◆ Exercise objective
Output the listing exactly, without its pictures.
--- START ---
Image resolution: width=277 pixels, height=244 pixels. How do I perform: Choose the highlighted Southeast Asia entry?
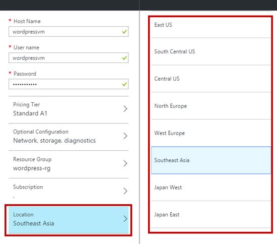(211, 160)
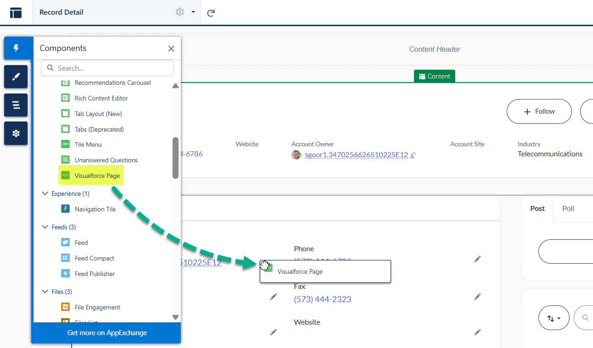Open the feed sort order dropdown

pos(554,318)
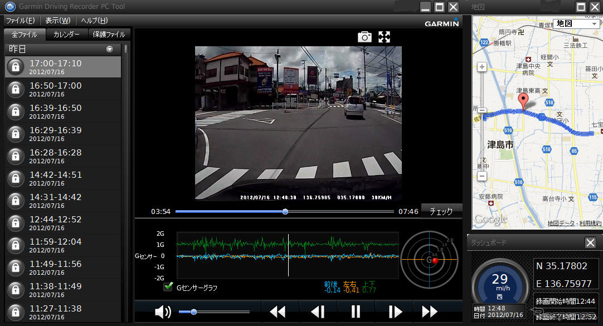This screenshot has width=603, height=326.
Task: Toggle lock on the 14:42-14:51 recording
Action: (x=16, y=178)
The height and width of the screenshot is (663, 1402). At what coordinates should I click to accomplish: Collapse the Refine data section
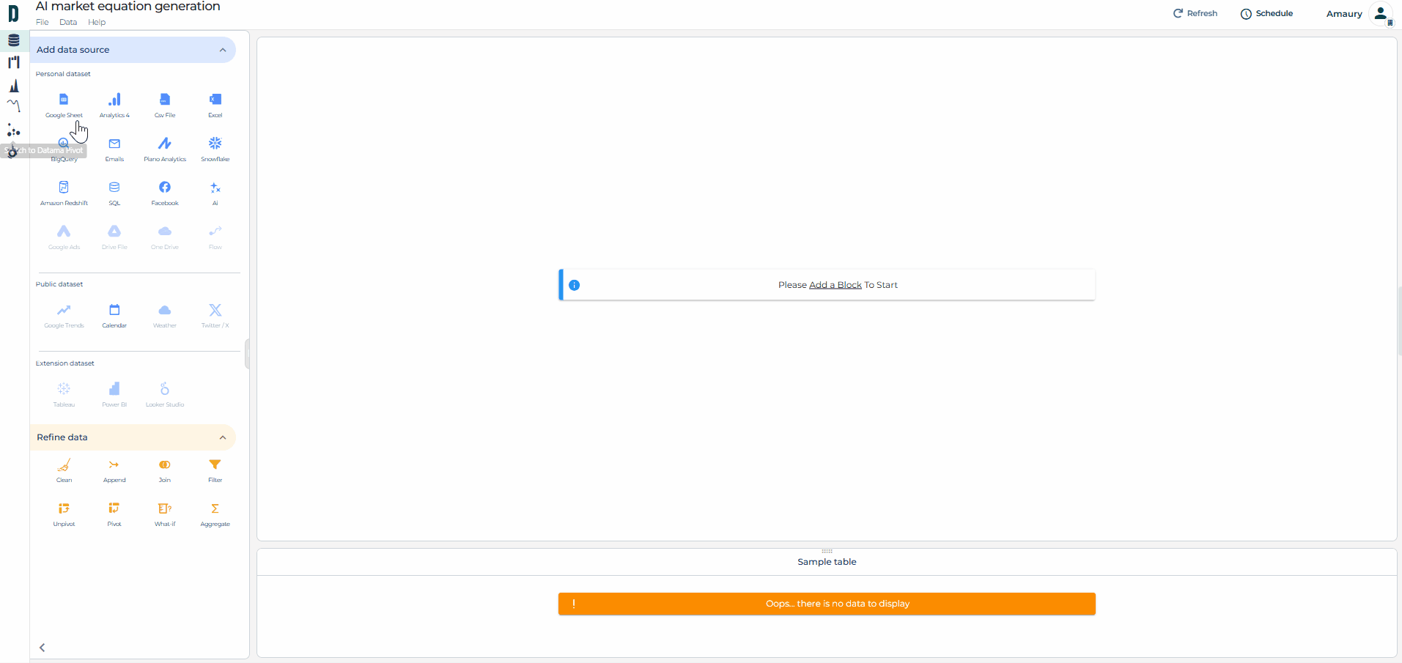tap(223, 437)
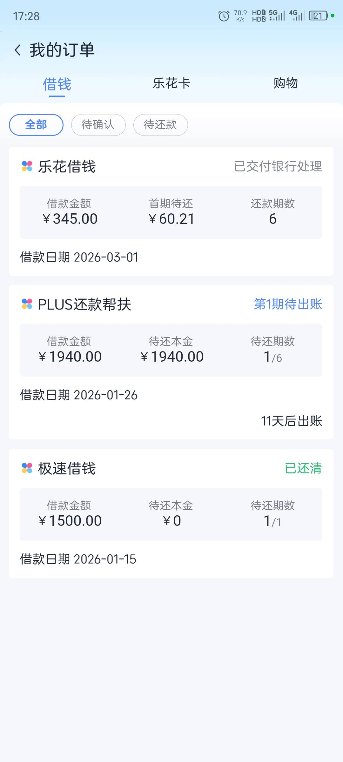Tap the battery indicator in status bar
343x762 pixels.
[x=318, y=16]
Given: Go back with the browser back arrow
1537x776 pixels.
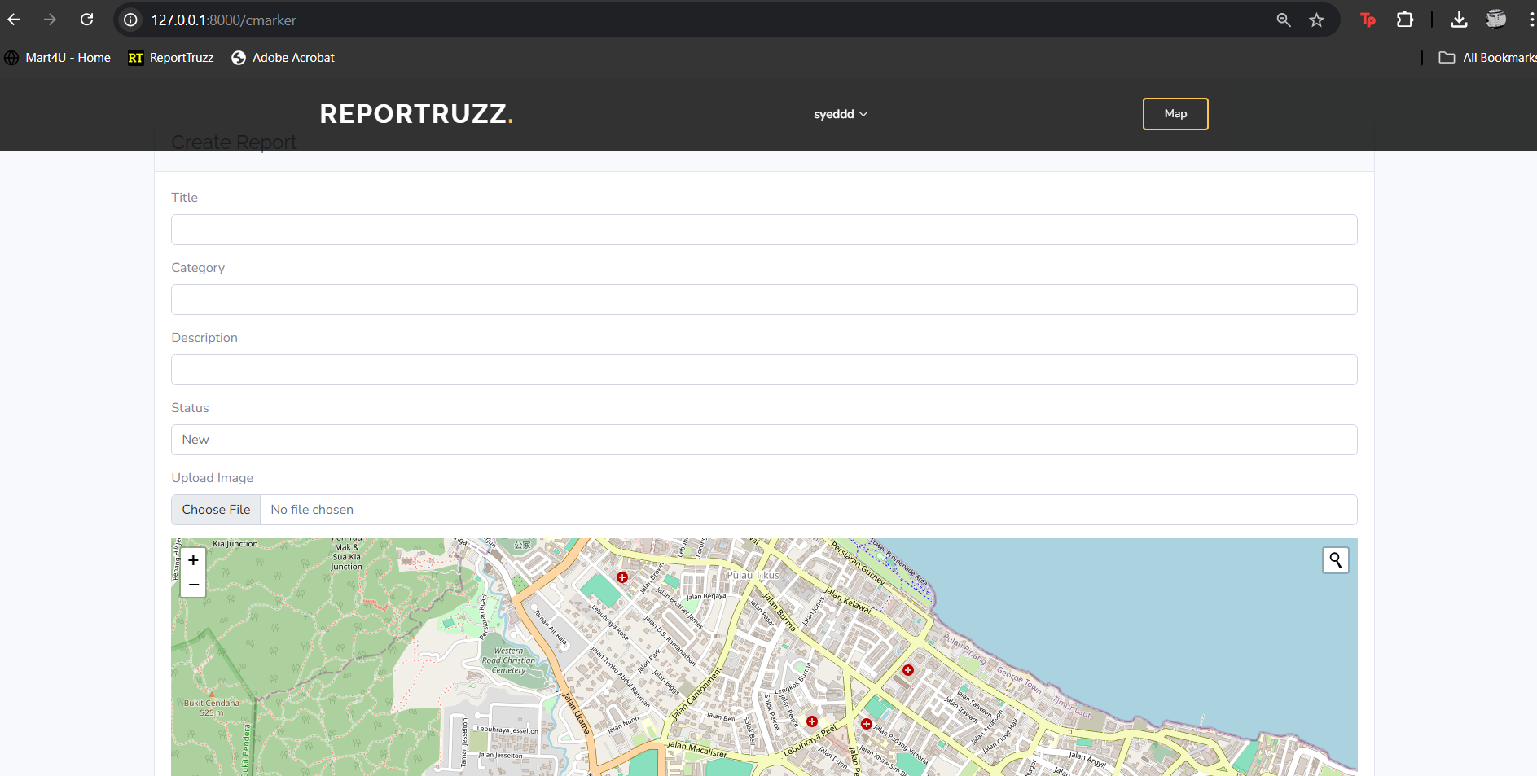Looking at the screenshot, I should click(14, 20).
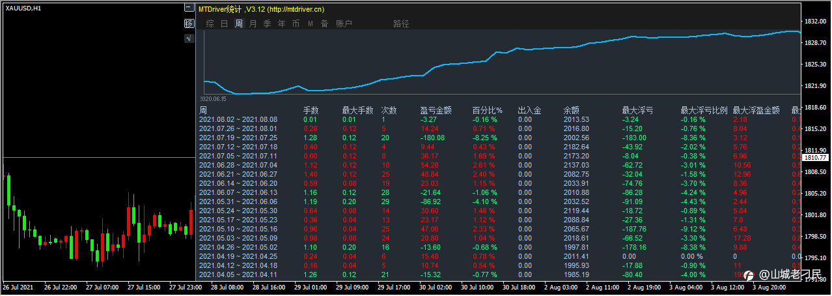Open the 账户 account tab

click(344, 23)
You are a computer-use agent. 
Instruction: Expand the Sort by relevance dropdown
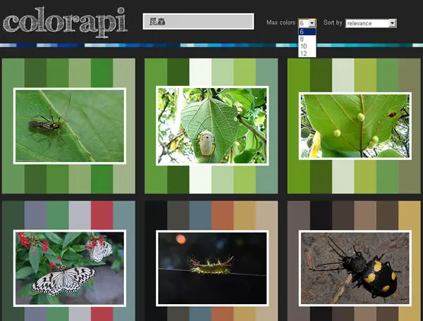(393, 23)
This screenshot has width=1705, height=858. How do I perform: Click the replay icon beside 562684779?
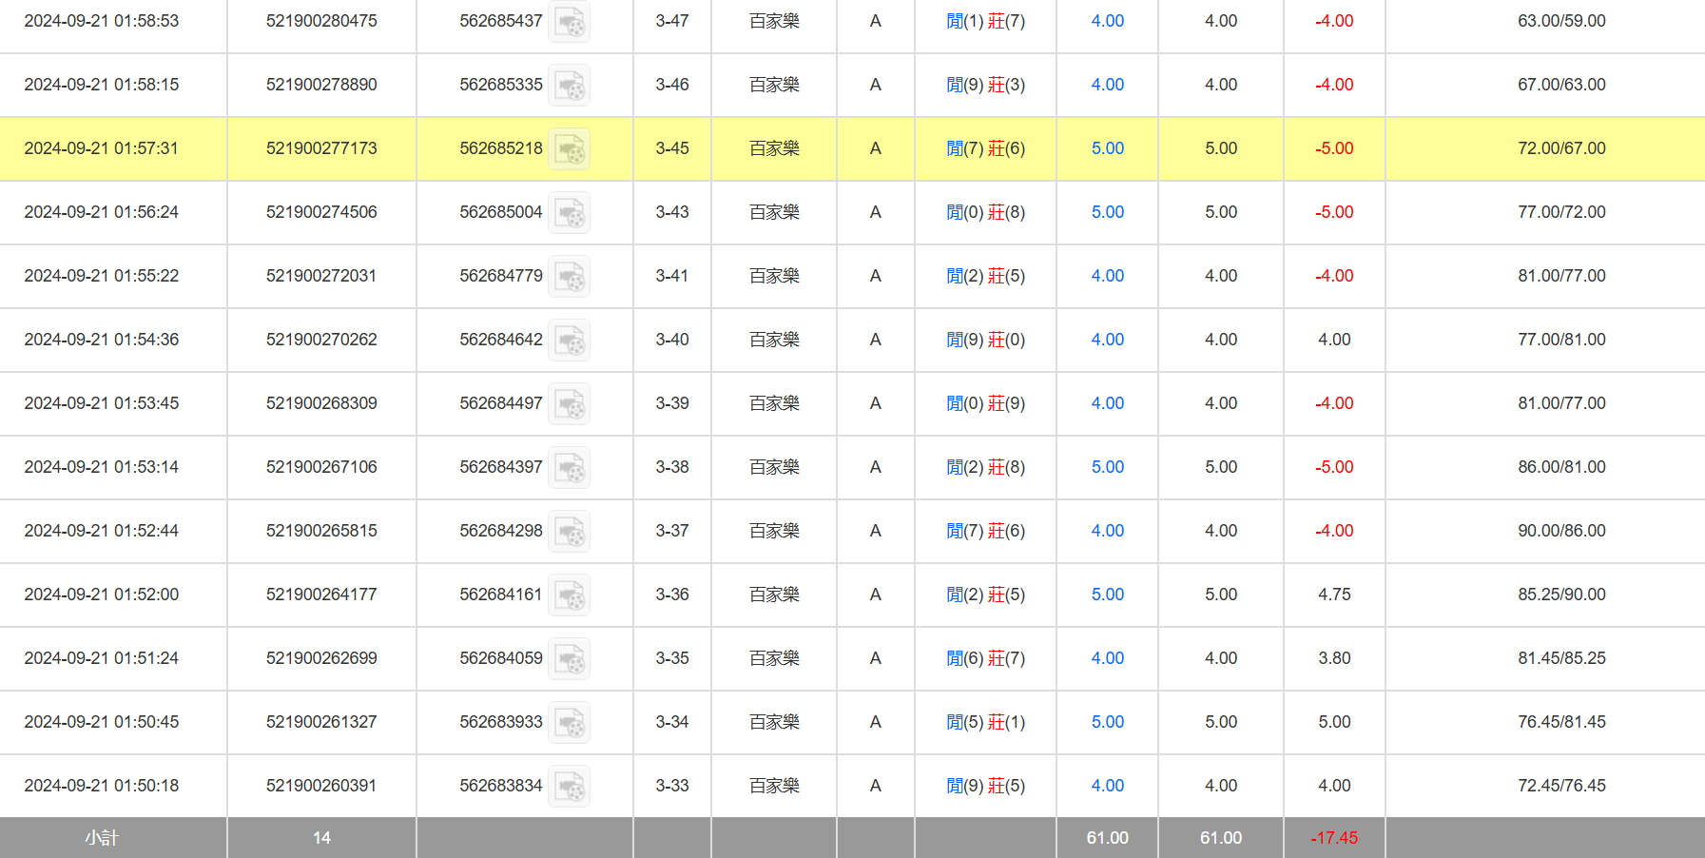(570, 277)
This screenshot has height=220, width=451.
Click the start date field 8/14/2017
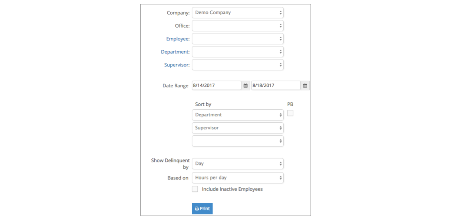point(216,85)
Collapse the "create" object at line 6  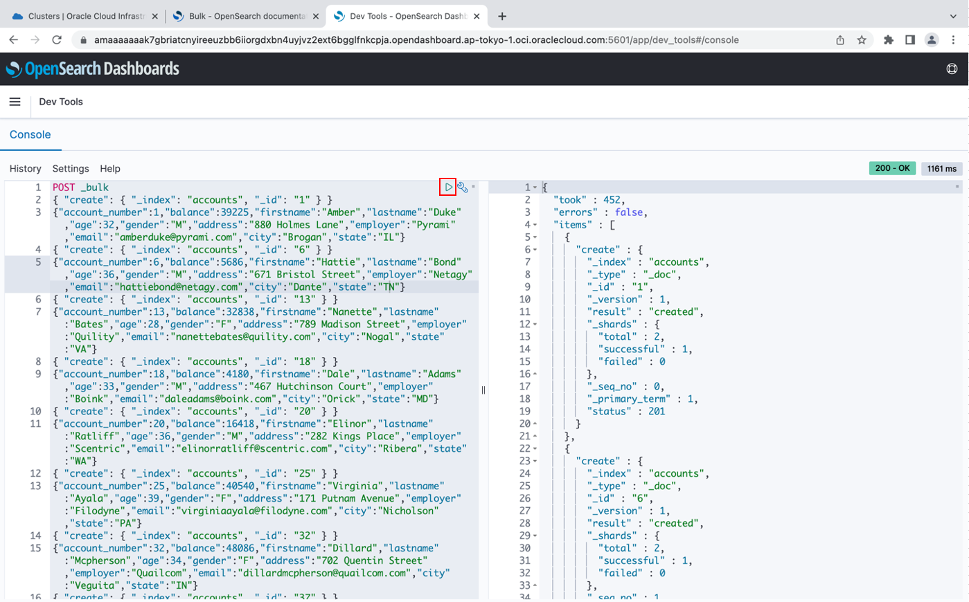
--- END ---
◆ Response below
Image resolution: width=277 pixels, height=244 pixels. How do I perform: Choose the highlighted Southeast Asia entry?
(211, 160)
Open the feed sort order dropdown

pos(554,318)
This screenshot has width=603, height=326.
Task: Toggle lock on the 14:42-14:51 recording
Action: (x=16, y=178)
The height and width of the screenshot is (663, 1402). At what coordinates should I click to accomplish: Collapse the Refine data section
tap(223, 437)
Tap the battery indicator in status bar
343x762 pixels.
[x=318, y=16]
Given: Go back with the browser back arrow
1537x776 pixels.
Looking at the screenshot, I should click(14, 20).
Open the 账户 account tab

click(344, 23)
You are a computer-use agent. 
Instruction: Expand the Sort by relevance dropdown
(393, 23)
This screenshot has width=1705, height=858. How do I perform: Click the replay icon beside 562684779?
(570, 277)
This screenshot has height=220, width=451.
Click the start date field 8/14/2017
point(216,85)
Collapse the "create" object at line 6  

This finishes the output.